**YOUR INSTRUCTIONS**
Switch "Workshop" to "Factory Tour" in the lines from the first one through the line with "A Brief Discussion... (285, 2309)", and give those lines back with nothing else changed.

**DATASET EXTRACT**
****************************************
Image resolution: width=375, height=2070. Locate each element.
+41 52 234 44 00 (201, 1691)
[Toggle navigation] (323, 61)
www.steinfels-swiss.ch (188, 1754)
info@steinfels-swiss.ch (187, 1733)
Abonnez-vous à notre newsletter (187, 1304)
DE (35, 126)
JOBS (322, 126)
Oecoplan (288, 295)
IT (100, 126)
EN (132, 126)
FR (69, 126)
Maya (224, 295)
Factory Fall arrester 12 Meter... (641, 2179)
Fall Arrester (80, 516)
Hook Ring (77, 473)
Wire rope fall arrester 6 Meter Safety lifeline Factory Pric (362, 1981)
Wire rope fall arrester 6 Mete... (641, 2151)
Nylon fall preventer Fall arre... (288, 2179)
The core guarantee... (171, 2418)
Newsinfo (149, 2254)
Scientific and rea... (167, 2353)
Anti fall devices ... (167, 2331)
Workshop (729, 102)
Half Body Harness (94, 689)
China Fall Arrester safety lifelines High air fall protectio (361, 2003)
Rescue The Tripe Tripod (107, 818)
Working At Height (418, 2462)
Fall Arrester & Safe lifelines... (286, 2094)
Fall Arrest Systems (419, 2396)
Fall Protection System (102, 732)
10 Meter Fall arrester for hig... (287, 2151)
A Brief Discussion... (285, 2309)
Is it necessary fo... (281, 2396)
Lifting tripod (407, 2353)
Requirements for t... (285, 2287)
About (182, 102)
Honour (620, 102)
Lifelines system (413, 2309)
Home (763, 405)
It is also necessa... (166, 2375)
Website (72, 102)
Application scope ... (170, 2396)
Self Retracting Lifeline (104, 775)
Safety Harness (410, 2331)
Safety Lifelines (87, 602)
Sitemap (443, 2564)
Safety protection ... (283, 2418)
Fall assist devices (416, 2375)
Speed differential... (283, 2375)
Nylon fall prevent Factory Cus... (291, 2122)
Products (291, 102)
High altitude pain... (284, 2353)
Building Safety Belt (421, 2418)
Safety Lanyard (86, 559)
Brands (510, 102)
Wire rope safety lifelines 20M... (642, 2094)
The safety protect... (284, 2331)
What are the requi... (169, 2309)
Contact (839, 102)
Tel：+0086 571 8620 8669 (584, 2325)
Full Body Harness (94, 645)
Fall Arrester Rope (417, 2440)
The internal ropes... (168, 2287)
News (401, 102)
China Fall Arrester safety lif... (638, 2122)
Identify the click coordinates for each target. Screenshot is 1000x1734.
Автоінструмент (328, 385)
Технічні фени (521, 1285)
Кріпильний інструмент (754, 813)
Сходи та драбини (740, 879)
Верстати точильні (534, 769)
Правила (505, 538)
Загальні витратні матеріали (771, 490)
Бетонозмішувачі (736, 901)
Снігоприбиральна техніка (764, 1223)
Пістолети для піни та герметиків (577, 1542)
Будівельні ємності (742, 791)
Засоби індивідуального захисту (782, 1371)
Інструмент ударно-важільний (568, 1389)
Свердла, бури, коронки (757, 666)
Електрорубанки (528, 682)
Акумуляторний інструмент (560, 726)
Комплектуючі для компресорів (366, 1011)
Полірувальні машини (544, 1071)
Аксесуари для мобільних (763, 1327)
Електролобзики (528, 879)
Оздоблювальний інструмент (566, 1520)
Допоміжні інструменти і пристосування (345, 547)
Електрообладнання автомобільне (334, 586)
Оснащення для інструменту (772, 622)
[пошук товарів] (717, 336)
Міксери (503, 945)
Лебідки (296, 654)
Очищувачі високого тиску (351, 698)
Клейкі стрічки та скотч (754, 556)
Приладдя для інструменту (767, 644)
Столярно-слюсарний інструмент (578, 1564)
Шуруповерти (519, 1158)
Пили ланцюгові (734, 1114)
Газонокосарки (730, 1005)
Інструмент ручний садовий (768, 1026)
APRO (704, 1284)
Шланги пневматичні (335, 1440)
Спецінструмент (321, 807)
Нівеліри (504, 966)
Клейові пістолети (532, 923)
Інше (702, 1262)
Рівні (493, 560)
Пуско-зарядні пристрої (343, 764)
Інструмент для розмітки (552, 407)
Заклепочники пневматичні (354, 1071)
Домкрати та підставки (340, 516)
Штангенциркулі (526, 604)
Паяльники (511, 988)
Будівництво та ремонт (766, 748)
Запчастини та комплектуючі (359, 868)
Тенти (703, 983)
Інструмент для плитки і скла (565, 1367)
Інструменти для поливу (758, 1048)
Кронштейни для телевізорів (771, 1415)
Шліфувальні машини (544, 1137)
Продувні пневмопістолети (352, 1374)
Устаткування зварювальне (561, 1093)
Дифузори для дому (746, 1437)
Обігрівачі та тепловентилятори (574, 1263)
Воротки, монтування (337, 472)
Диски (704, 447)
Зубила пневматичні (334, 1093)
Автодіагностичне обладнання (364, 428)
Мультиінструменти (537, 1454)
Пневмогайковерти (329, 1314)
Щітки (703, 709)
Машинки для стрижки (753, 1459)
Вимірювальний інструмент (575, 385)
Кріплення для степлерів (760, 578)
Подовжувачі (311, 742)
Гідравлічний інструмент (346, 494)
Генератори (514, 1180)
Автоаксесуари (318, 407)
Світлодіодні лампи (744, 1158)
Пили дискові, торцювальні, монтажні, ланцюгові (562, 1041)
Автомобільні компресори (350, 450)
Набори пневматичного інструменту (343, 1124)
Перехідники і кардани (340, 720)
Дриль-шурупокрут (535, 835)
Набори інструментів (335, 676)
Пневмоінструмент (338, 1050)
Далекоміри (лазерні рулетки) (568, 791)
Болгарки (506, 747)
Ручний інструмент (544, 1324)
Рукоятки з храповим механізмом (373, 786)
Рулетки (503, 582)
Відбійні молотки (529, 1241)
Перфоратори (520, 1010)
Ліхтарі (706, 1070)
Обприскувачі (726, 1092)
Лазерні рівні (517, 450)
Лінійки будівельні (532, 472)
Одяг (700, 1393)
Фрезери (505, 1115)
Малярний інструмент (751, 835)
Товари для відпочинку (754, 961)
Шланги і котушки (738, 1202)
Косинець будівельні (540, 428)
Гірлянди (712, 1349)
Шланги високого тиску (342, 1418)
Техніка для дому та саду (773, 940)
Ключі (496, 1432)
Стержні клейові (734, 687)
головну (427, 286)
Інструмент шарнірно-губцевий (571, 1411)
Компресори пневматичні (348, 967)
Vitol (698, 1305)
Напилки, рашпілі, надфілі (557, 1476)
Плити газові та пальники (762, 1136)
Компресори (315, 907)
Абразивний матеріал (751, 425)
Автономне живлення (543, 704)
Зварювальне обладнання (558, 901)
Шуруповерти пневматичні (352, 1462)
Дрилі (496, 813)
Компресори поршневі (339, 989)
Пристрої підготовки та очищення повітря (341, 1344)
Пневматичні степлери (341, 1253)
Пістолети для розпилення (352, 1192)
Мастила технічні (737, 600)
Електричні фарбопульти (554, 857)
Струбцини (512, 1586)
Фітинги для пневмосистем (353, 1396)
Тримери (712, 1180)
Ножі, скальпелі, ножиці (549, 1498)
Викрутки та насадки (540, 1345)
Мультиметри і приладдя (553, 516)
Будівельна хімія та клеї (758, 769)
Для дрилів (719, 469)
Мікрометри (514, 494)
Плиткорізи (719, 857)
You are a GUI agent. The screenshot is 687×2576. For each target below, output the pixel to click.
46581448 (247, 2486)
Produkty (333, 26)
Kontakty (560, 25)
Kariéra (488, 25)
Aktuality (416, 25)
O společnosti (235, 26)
****************************************
**CORRECT RESPONSE**
Image resolution: width=375, height=2070. Locate each element.
+41 52 234 44 00 (201, 1691)
[Toggle navigation] (323, 61)
www.steinfels-swiss.ch (188, 1754)
info@steinfels-swiss.ch (187, 1733)
Abonnez-vous à notre newsletter (187, 1304)
DE (35, 126)
JOBS (322, 126)
Oecoplan (288, 295)
IT (100, 126)
EN (132, 126)
FR (69, 126)
Maya (224, 295)
Factory Fall arrester 12 Meter... (641, 2179)
Fall Arrester (80, 516)
Hook Ring (77, 473)
Wire rope fall arrester 6 Meter Safety lifeline Factory Pric (362, 1981)
Wire rope fall arrester 6 Mete... (641, 2151)
Nylon fall preventer Fall arre... (288, 2179)
The core guarantee... (171, 2418)
Newsinfo (149, 2254)
Scientific and rea... (167, 2353)
Anti fall devices ... (167, 2331)
Factory Tour (729, 102)
Half Body Harness (94, 689)
China Fall Arrester safety lifelines High air fall protectio (361, 2003)
Rescue The Tripe Tripod (107, 818)
Working At Height (418, 2462)
Fall Arrester & Safe lifelines... (286, 2094)
Fall Arrest Systems (419, 2396)
Fall Protection System (102, 732)
10 Meter Fall arrester for hig... (287, 2151)
A Brief Discussion... (285, 2309)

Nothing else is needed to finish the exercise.